-- Begin Records to process --

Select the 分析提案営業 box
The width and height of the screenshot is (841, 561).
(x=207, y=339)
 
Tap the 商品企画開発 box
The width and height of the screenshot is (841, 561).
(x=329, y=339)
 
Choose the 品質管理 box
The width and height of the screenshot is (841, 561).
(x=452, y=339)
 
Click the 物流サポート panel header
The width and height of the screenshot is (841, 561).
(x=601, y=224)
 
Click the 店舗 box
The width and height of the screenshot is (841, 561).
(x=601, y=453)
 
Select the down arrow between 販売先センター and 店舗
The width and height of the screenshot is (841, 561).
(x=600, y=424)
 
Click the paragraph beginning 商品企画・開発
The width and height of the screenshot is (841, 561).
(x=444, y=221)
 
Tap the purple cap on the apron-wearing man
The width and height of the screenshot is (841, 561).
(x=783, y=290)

-- End Records to process --

## Stated goal
Turn every line above into a JSON array of strings, one string per line, leaving out the blank ones.

## Answer
[
  "Select the 分析提案営業 box",
  "The width and height of the screenshot is (841, 561).",
  "(x=207, y=339)",
  "Tap the 商品企画開発 box",
  "The width and height of the screenshot is (841, 561).",
  "(x=329, y=339)",
  "Choose the 品質管理 box",
  "The width and height of the screenshot is (841, 561).",
  "(x=452, y=339)",
  "Click the 物流サポート panel header",
  "The width and height of the screenshot is (841, 561).",
  "(x=601, y=224)",
  "Click the 店舗 box",
  "The width and height of the screenshot is (841, 561).",
  "(x=601, y=453)",
  "Select the down arrow between 販売先センター and 店舗",
  "The width and height of the screenshot is (841, 561).",
  "(x=600, y=424)",
  "Click the paragraph beginning 商品企画・開発",
  "The width and height of the screenshot is (841, 561).",
  "(x=444, y=221)",
  "Tap the purple cap on the apron-wearing man",
  "The width and height of the screenshot is (841, 561).",
  "(x=783, y=290)"
]